Exercise task 1: In the forum thread about the spotted Nubian kid, what does the post by milk and honey say it was sent from?
Exercise task 2: Write the next part of the forum thread about the spotted Nubian kid, picking up at the point where it stops.

# my spotted nubian!



## BOERKING (Jan 5, 2015)

She was born a couple of days ago...

Do you like her?


----------



## canyontrailgoats (Jan 4, 2014)

She has the sweetest face! I love the spots


----------



## dreamacresfarm2 (May 10, 2014)

what a sweet baby, love her spots


----------



## janecb (Sep 23, 2014)

Her expression in the first picture... she knows she's cute! Absolutely adorable <3


----------



## milk and honey (Oct 31, 2010)

Oh SO cute!


Sent from my iPhone using Goat Forum


----------



## Brink4 (Apr 29, 2013)

Such a cute face!!


----------



## Goatlover14 (Jan 8, 2015)

Data section:
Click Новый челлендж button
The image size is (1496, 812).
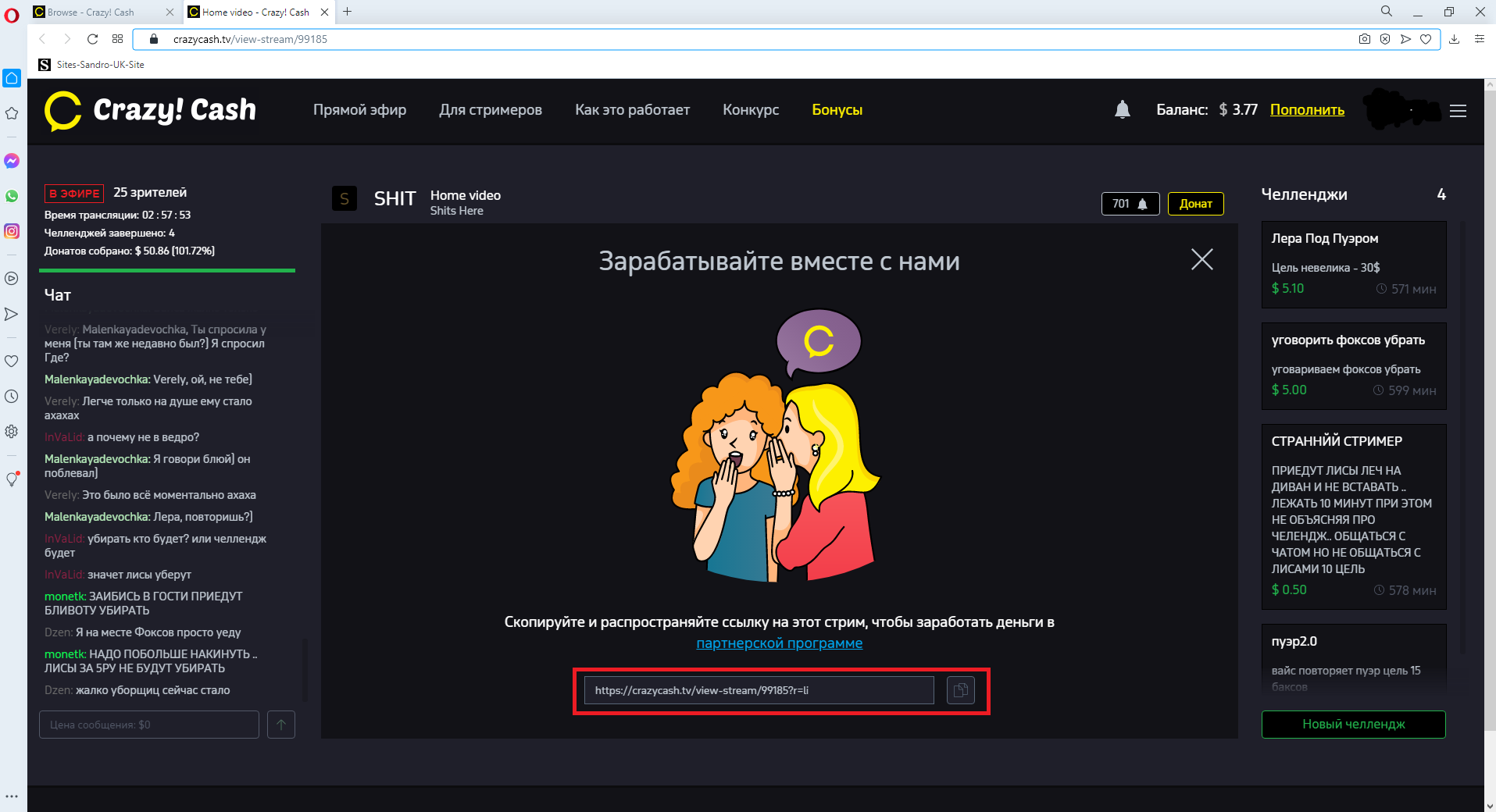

Exercise response 1: An iPhone, using Goat Forum.

Exercise response 2:
Awesome very pretty


----------



## BOERKING (Jan 5, 2015)

Haha thanks guys! I cant wait to see her grown up! 
She even trys to eat hay now


----------



## LadySecret (Apr 20, 2013)

Pretty girl! Congrats


----------



## toth boer goats (Jul 20, 2008)

Nice.


----------



## groovyoldlady (Jul 21, 2011)

What a beauty!


----------



## Tapestry (Feb 5, 2015)

So cute! I think I'm in love!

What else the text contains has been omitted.